Stored data entries:
· · · · ·

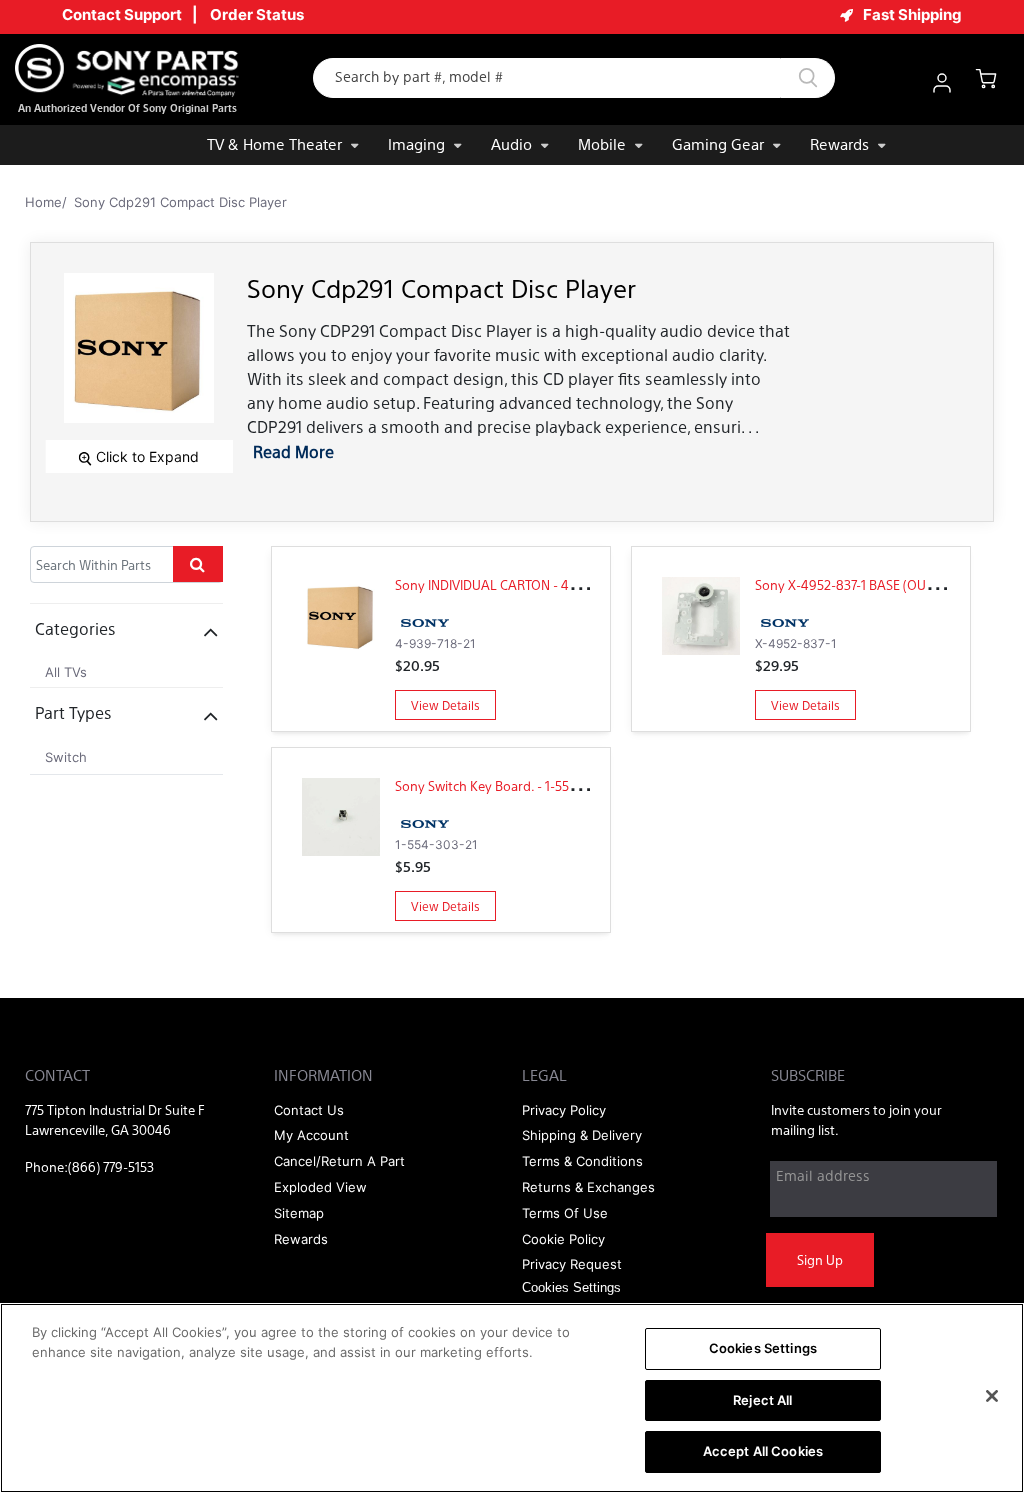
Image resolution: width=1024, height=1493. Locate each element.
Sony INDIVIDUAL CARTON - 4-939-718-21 (516, 584)
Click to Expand (145, 456)
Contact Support (122, 14)
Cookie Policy (563, 1239)
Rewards (839, 143)
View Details (445, 705)
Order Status (257, 14)
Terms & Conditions (582, 1161)
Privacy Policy (564, 1110)
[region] (512, 1398)
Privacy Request (572, 1264)
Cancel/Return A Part (339, 1161)
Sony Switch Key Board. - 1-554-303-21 (508, 785)
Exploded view (320, 1187)
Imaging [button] (416, 143)
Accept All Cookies (763, 1451)
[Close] (992, 1396)
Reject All (762, 1400)
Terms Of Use (565, 1213)
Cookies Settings (763, 1348)
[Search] (808, 78)
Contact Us (309, 1110)
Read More (293, 451)
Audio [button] (511, 143)
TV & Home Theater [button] (274, 143)
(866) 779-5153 (111, 1166)
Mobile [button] (602, 143)
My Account (311, 1135)
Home (43, 202)
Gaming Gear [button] (718, 143)
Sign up (820, 1259)
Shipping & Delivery (582, 1135)
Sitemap (299, 1213)
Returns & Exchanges (588, 1187)
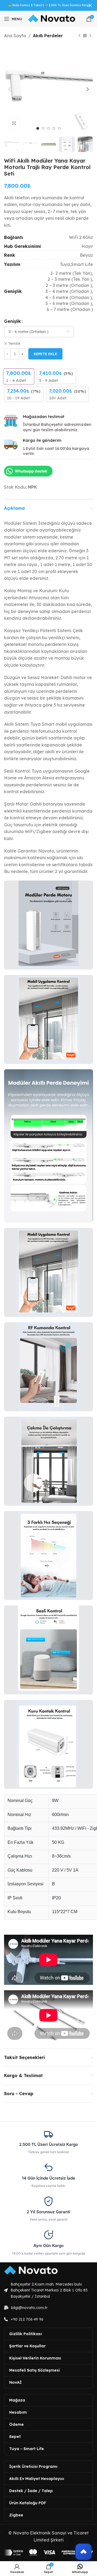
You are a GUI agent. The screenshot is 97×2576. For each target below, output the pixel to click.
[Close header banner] (90, 5)
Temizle (14, 343)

· · · · ·

What lines in the data above carry "Cookies"? Return them all.

**FINAL ANSWER:**
Accept All Cookies (763, 1451)
Cookies Settings (763, 1348)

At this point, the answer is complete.